## TASK TO CARRY OUT
Each line that includes "icon" must be copied from the records.

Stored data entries
┌────────
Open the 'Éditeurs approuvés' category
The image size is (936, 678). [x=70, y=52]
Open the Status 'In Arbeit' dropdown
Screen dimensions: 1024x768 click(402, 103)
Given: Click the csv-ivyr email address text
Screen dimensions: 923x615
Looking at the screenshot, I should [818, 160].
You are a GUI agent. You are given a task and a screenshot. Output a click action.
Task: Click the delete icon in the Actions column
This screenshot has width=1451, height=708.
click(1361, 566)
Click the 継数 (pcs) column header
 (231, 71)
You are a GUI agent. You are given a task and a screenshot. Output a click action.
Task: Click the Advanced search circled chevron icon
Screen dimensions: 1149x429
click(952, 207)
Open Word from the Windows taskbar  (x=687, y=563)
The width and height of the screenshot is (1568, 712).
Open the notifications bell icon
└────────
## ANSWER SECTION
Task: Click the delete icon in the Actions column
Task: Click the Advanced search circled chevron icon
Open the notifications bell icon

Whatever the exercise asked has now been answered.